The great Juan Donoso Cortés (1809-1853) said that behind every political problem there is a theological and metaphysical problem. Sometimes, however, behind a theological problem there is a political problem that explains it. This is what must be kept in mind in order to predict what will happen in the next Synod: a religious assembly, desired and organized by a pope for whom politics prevails over theological and moral doctrine. Some episodes that have happened in recent days help us understand this.
On September 22, 2023, Giorgio Napolitano, a leading figure in Italian political life for many decades, died at the age of 98. In his long life Napolitano combined an iron Communist militancy, which in 1956 led him to approve of the Soviet invasion of Hungary, with an equally iron loyalty to the Masonic fraternity to which he belonged, following in the footsteps of his father Giovanni (1883-1895), a leading figure in the Grand Lodge of Italy. On May 10, 2006, after Napolitano’s election to the presidency of the Republic, lawyer Gustavo Raffi, Grand Master of the Grand Lodge, pointed to this choice as “one of the highest moments in the democratic life of the country,” and on the day of the ex-president’s death the Grand Lodge displayed flags at half-mast at its national headquarters on the Janiculum Hill as a sign of condolence.

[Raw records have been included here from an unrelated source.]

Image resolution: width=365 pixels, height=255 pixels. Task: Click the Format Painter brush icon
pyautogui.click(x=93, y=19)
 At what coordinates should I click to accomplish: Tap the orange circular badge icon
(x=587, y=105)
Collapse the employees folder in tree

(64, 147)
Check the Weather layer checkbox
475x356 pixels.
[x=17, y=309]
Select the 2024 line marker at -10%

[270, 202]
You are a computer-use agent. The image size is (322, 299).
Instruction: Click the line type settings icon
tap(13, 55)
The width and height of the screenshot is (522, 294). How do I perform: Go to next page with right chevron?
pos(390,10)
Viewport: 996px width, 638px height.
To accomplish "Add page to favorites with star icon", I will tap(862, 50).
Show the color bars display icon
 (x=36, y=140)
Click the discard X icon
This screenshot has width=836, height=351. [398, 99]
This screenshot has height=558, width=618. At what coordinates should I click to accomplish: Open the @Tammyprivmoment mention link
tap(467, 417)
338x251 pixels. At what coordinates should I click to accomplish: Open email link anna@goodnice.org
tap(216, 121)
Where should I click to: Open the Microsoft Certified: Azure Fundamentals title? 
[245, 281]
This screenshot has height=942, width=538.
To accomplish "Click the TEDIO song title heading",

Within the Italian Communist Party, if Enrico Berlinguer (1922-1984) headed the wing of the “catho-communists,” who sought to reconcile the monstrance with the hammer and sickle, Napolitano was, after Giorgio Amendola (1907-1980), the most distinguished exponent of the “atheo-communists,” advocates of a meeting of communism and super-capitalism on the basis of a common rejection of the transcendent dimension of life. Ferruccio Pinotti and Stefano Santachiara, in their book The Dirty Clothes of the Left: Napolitano’s Secrets and the Democratic Party affairs (Chiarelettere 2013), claim that Napolitano was allegedly initiated, in distant times, into Anglo-Saxon Freemasonry and recall various significant moments of his life that are understandable in this light, from the “mysterious trip” to the United States in 1978, in the days of the Moro kidnapping, to the meeting, in 2001, in Cernobbio, with Henry Kissinger, who greeted him with the words “My favorite communist.”